I don’t know about societal concern, but some of the gang members will be charged with capital murder, which means they could be executed. The riots in Ferguson and Baltimore did, of course, generate a lot of talk about police-community relations, police tactics and social issues in the African-American community. The biker gangs are multi-ethnic, but I don’t think anyone considers them to be representative of any of the communities from which they come.

There were no deaths during the Baltimore and Ferguson protests, yet people immediately stereotyped all of the protesters as criminals, said Nicole Lee, a human rights lawyer who worked with protesters in both cities.

This is untrue. Rioters who assaulted passers-by, set buildings on fire and threw rocks at police officers were characterized as criminals, because they were. But everyone recognized the right to protest peacefully.

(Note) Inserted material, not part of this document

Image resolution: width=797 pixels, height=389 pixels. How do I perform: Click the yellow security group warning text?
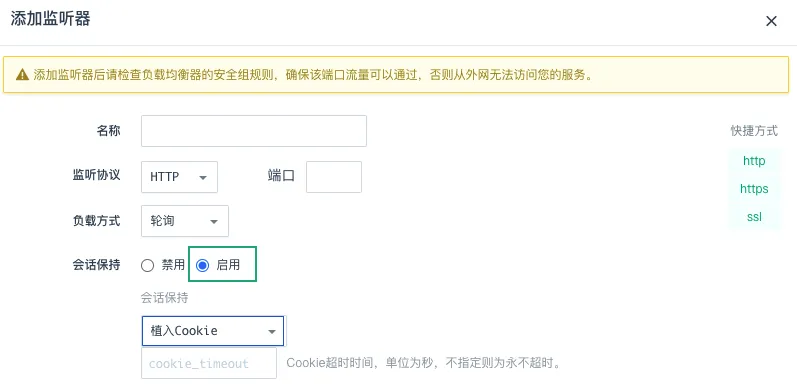tap(314, 75)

Civil rights attorney Charles F. Coleman Jr. said only minority communities get blamed for violence, while no one blames white families or white communities for fatal violence by white men, characterizing such events instead as “isolated incidents.”

More nonsense. No one blamed Asians generally for the mass murders perpetrated by Seung-Hui Cho, or Latinos generally for the murders committed by Richard Ramirez, or blacks generally for the people who beat Zemir Begic to death with hammers. The black homicide rate is seven or eight times the white rate so, yeah, that does get mentioned occasionally.

Coleman noted that protests, some violent, that flared up around the police killings of black men, most of which involved an overwhelmingly black crowd, were called “riots” while college and professional sports championship celebrations and losses that turned violent, most of which involved an overwhelmingly white crowd, are not.

As John McEnroe used to say: You cannot be serious! The phrase “sports riot” turns up 46,000,000 hits on Google.

Texas Monthly’s Dan Solomon wrote Monday in a column that comparing Waco with Baltimore or Ferguson “was probably not an apples-to-apples situation.”

No kidding! In fact, there is no relationship at all between the events.

“But it’s nonetheless difficult to imagine that if a shoot-out involving dozens of young black men that ended with nearly 30 casualties had happened in a strip mall in Waco, it would be perceived as an isolated incident involving only the people who drew their guns — or that police would be chatting and friendly with people in the area in gang attire afterward,” Solomon wrote.

The way the left drags race into every damn thing that happens is corrosive. The Waco/Baltimore comparison is ridiculous, but it is far too typical of the nonsense we see from newspeople and commentators every day.